Exchange Rate Should Be Protected In Fluctuations

Recently, the US Federal Reserve System (FED) reduced 0.25 percentage points of the reference interest rate for overnight loans, to 1.75 percent to two percent per year. This was the second time FED cut down on rate this year and was not out of market prediction.

Although interest rates were cut continuously in a short time, according to observers, this cut was not drastic compared with the previous one. Besides, the level of consensus was not high (three out of 10 FED members at the September meeting voted against interest rate cut). Although the possibility of reduction was still left behind, FED’s leader was inclined to the scenario of keeping interest rates unchanged until 2020.

Just last month, FED lowered the interest rate on the FED Funds Rate for the first time in more than a decade to 2.5 percent because the global economy showed signs of a slowdown and trading tension between the US and countries continues to escalate, in parallel with low inflation rates. Federal interest rates affected the interest rates of short-term loans in the US.
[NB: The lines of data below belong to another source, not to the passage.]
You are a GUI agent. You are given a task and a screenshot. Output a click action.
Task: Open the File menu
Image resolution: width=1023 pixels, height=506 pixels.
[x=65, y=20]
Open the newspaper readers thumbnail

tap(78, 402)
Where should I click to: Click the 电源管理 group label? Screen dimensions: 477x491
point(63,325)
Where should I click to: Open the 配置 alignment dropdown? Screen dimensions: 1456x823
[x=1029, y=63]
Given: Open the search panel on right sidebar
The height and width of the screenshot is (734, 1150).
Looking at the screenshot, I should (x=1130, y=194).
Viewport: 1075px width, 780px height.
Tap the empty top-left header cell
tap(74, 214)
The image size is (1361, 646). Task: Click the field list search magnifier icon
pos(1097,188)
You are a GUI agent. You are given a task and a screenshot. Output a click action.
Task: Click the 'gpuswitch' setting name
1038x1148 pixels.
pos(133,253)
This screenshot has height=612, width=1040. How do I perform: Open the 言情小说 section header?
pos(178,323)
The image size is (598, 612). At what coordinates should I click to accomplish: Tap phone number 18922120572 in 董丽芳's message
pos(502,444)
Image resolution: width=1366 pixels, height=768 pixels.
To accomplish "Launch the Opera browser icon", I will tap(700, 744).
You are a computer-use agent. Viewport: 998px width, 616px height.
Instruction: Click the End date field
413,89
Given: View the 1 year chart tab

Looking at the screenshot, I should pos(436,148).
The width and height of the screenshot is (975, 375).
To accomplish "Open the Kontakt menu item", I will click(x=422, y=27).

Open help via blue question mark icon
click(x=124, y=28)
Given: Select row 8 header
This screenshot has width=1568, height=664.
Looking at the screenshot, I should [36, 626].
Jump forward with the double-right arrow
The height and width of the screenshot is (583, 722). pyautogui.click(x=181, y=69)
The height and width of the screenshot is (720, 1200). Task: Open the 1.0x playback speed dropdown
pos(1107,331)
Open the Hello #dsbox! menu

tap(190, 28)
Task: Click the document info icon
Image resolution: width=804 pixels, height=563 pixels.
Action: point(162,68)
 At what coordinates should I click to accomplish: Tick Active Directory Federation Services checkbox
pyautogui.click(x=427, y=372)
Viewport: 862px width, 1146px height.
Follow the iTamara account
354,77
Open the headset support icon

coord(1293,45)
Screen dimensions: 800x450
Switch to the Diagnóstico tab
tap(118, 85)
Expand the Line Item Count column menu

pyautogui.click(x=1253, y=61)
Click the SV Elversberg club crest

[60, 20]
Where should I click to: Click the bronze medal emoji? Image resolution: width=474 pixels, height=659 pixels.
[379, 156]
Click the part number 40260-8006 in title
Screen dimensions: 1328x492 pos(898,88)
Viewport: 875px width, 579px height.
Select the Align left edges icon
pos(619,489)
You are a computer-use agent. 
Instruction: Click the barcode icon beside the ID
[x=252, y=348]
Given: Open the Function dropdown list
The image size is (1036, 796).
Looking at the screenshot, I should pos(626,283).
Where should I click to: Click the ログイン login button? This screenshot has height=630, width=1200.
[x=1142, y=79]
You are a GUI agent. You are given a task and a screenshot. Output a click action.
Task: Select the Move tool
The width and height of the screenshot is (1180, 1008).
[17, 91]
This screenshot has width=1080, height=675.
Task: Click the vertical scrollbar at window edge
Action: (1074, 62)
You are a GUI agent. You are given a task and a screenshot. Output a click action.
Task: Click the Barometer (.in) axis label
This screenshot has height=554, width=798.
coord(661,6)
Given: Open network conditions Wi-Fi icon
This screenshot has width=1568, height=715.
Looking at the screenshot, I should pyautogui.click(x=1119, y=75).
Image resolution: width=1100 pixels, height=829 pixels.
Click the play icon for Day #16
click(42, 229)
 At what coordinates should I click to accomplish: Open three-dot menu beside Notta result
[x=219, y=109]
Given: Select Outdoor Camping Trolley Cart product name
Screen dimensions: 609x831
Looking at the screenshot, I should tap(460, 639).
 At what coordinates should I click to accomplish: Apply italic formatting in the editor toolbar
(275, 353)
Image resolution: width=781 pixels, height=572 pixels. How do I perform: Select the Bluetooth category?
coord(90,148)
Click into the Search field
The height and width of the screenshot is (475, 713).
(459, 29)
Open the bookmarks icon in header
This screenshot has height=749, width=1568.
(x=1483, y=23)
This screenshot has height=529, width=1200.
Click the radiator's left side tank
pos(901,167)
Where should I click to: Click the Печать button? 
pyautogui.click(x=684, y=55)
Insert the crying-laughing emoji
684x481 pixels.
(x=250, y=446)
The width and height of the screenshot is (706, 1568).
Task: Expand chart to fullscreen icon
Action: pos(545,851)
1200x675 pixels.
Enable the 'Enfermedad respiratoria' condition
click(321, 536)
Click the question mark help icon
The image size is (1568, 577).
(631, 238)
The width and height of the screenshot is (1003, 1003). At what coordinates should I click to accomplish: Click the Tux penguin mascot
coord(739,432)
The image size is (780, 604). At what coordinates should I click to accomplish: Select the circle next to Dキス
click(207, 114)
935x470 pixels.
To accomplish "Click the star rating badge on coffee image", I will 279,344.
However, it was not only FED that set a new record on international financial markets. The direct ‘trade competitor, China, also continuously reduced the compulsory reserve ratio (four times in 2018 and three times from the beginning of 2019 until now), accompanied by many moves to reduce the value of the Chinese Yuan.

The wave of monetary easing was spreading globally. The Vietnam Financial and Monetary Market Report in August of SSI quoted Central Bank News’ calculation, saying that 23 central banks reduced the operating rate in August. The average nominal interest rate of 95 central banks in the world dropped by 38 basis points since the beginning of the year until then. More specifically, in 2018, countries increased or decreased the rates differently. By 2019, it was almost the same direction, with 93 adjustments to increase and nine changes to decrease.

Vietnam was also on this trend. Accordingly, the State Bank of Vietnam (SBV) recently announced a 25 percentage point reduction of operating rates since September 16. According to Bao Viet Securities Joint Stock Company (BVSC), this move was not too surprising when nearly two months ago, SBV took the first step of reducing 0.25 percentage points of treasury bill rates.

The discount rate this time was the interest rate in the transaction between the management agencies of credit institutions and commercial banks, such as rediscount rate, refinancing, overnight lending in inter-bank electronic payment and loans offsetting the shortage of capital in clearing, buying valuable papers and bills in term.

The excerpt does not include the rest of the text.